When I arrived at Calumet, I was greeted by Ron Herard.  Ron handed me the bag which housed the Calumet system and we headed upstairs to their second floor gallery space.  While Calumet lists the kit as weighing 12 pounds, it did not feel that heavy.  When we got upstairs Ron asked me if I would time how long it takes him to get the system out of the bag and up for use.  One of his colleagues doubted it could be done in less than five minutes.  Well for the doubting Thomas, it took Ron a grand total of 2 minutes and 40 seconds.  I watched in absolute amazement:  An adjustable stand, a central cylinder in which you insert 4 flexible rods with round ends, 4 flexible extension rods, an 8×8 sheet of muslin which fits on the “arrow” tips of the extension rods, and you are good to go!  It is simple and intuitive.  It took me 3 minutes and 12 seconds to take the PBS out of the bag and erect it.  Not bad for a first timer!  I was able to dismantle the frame as quickly as I erected it.

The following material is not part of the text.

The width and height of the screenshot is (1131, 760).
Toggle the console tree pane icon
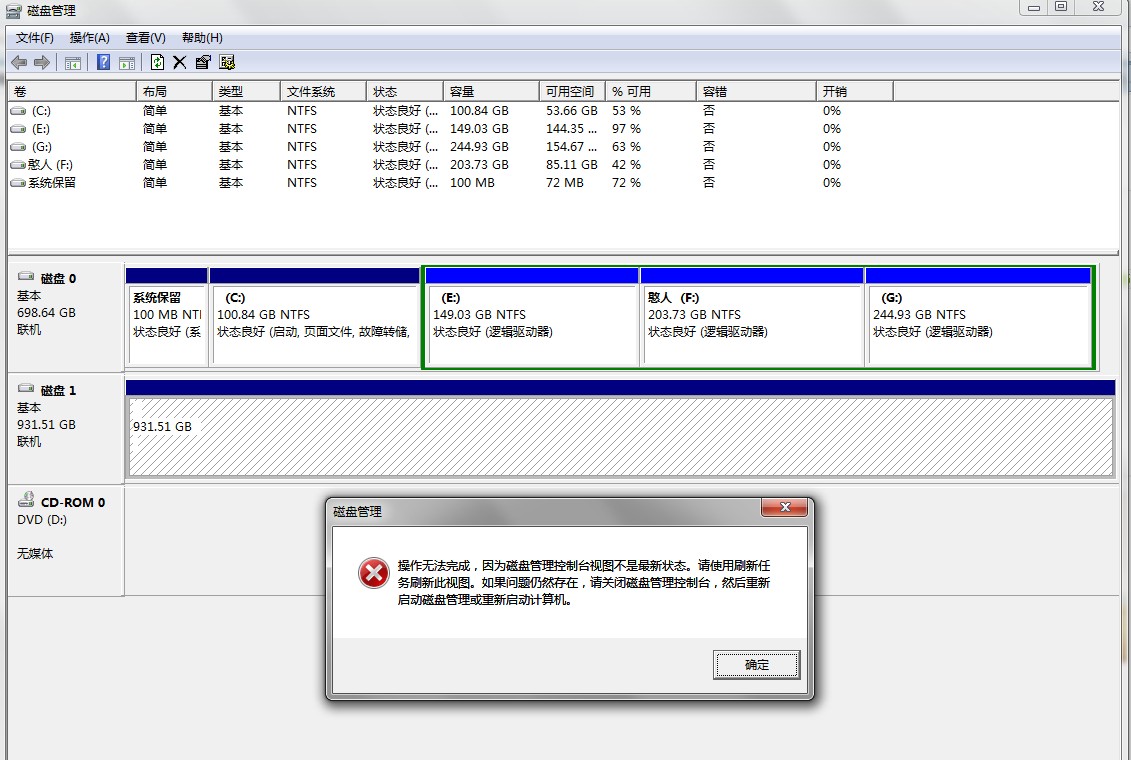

Also surprising to me was the fact that the system does not require any additional clearance beyond 8 feet to erect.  Unlike the traditional cross bar support systems which require additional space on each side to accommodate the footprint of each stand, the Calumet PBS does not.  This is one elegant and efficient solution.  The muslin sheets have pockets on each corner which fit securely on the rod arrow heads.  The pockets are well reinforced.  Additionally the tautness of the fabric and frame interface, acts to stretch the fabric:  This resulted in a substantial number of wrinkles and creases in the folded sheet that was used either being reduced significantly or eliminated.  If you are getting a sense that I like this system, it is because I do. 

 

One of the downsides to this system is that you may not want to use this system against a window or with a light source  directly behind it as the stretched muslin is thin enough that the x frame may be seen.  Others may find the lack of availability of a floor apron as a drawback.  But all in all I found the system superior to the other alternatives I have tried and yet competitively priced.

I thanked Ron and Store Manager John Dessereau as I left, but not before placing an order for my very own.